The company is focusing on three key areas: profitability, electrification, and regionalization. Electrified vehicles accounted for 43% of Volvo’s sales in the first quarter, reinforcing its leadership in the premium segment. To counter tariff impacts, particularly in the U.S., Volvo is refining its strategy. The company recently established a new Americas region, encompassing the U.S., Canada, and Latin America, to optimize its global operations. In the U.S., Volvo aims to enhance its product lineup and increase production at its Charleston, South Carolina, facility.
Volvo began producing the EX30 electric vehicle at its Ghent, Belgium, plant earlier this month, with plans to scale up deliveries in the second half of 2025. However, as the EX30 is imported to the U.S., it faces tariff-related costs. The EX90, manufactured in Charleston, also incurs tariff impacts due to reliance on European-sourced components. Last month, Volvo unveiled the ES90, its second electric vehicle built on the Volvo Cars Superset Tech Stack and its sixth fully electric model, following the EX90, EM90, EX40, EC40, and EX30.

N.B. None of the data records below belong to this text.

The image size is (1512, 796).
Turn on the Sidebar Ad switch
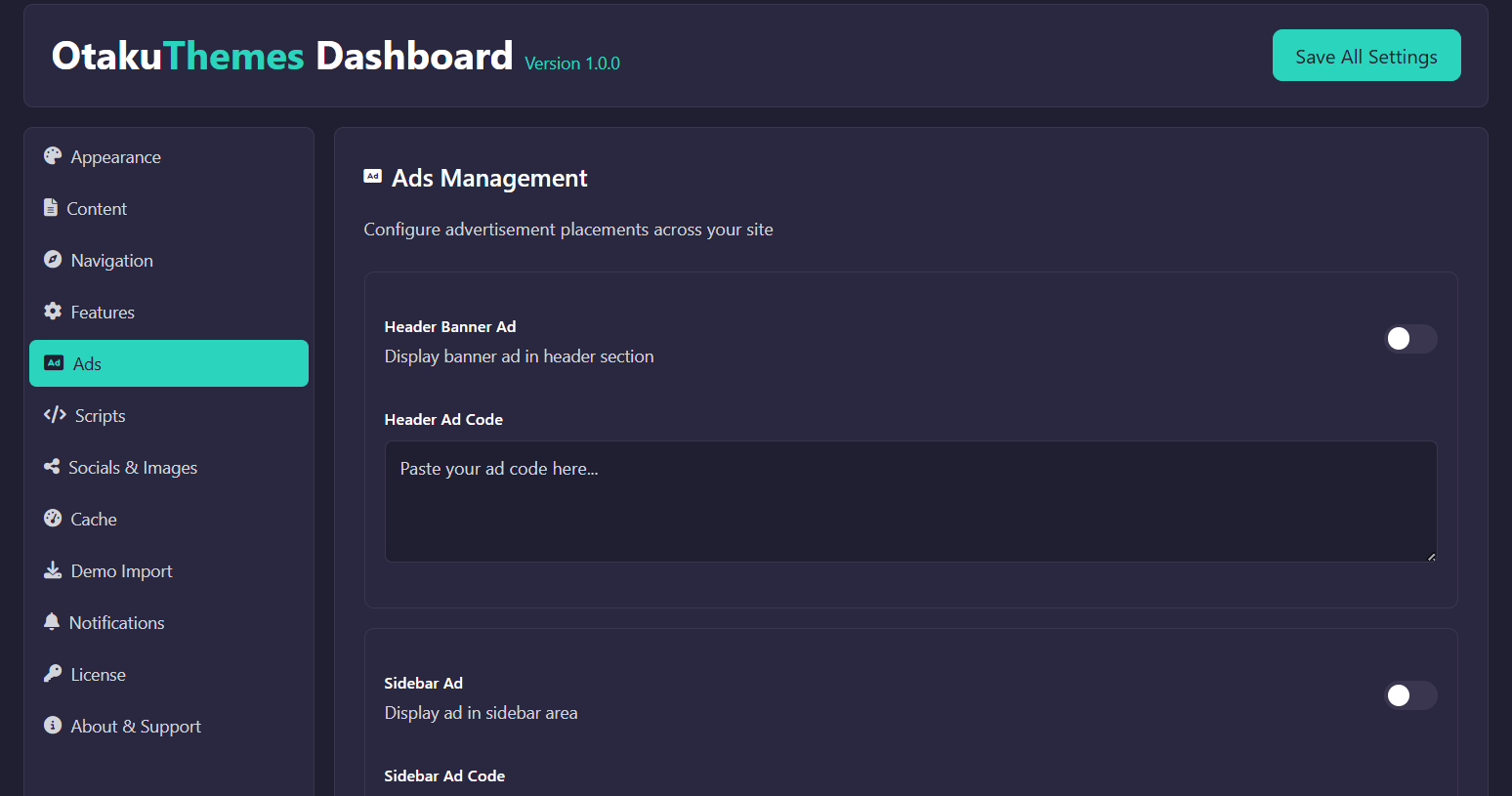pyautogui.click(x=1410, y=695)
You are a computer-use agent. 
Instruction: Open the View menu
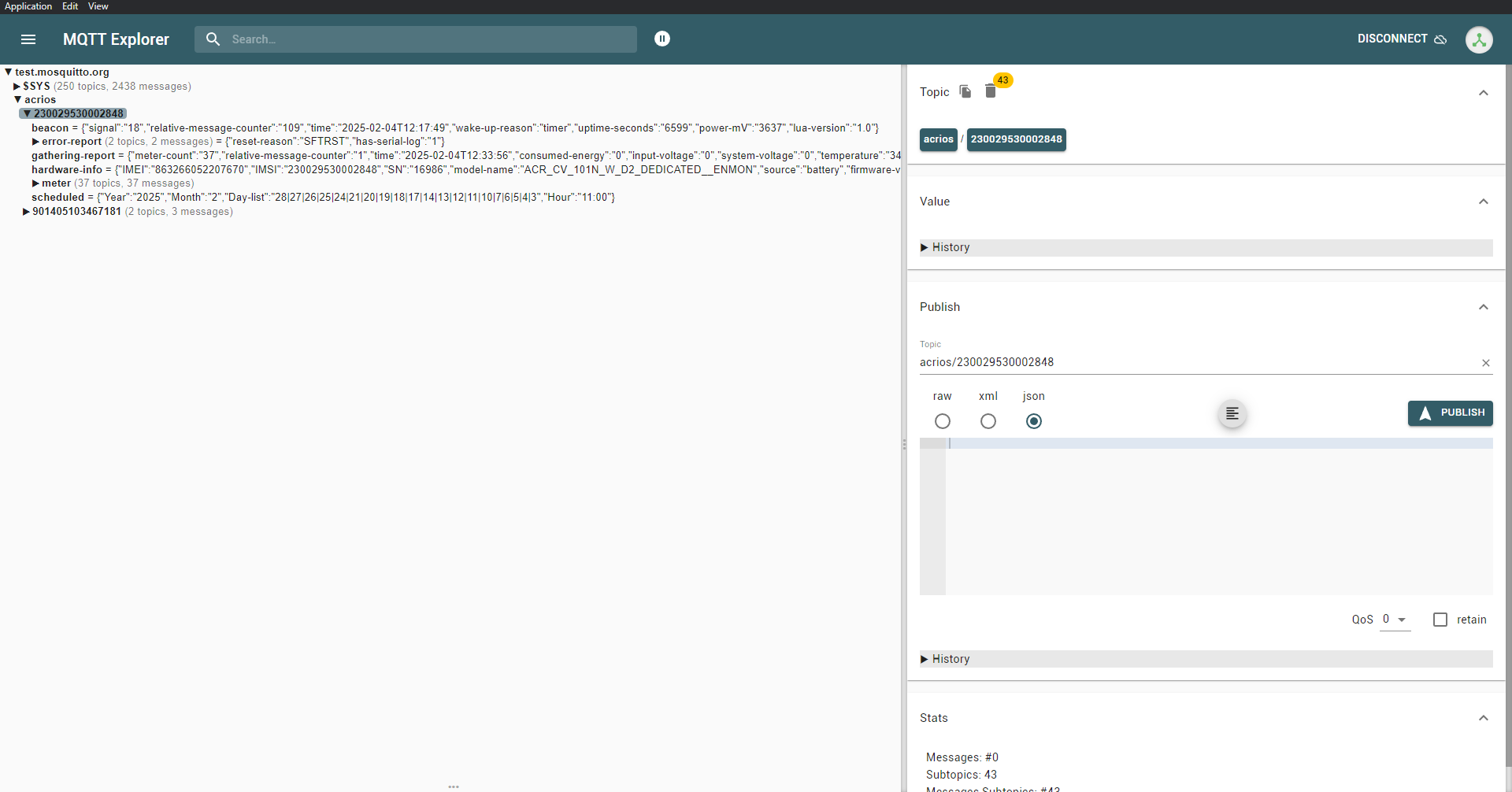click(97, 6)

In China, Volvo is adapting to market shifts by introducing its first extended-range plug-in hybrid electric vehicle (PHEV), set to launch later this year. The company remains committed to its goal of becoming a fully electric car manufacturer. Despite a softer global market, nearly 20% of Volvo’s first-quarter vehicle sales were fully electric, underscoring its progress in electrification.
Volvo’s restructuring plan reflects a strategic response to economic pressures and market dynamics. By prioritizing cost efficiencies, regional operational improvements, and a robust electric vehicle portfolio, the company aims to sustain its growth trajectory and navigate external challenges effectively.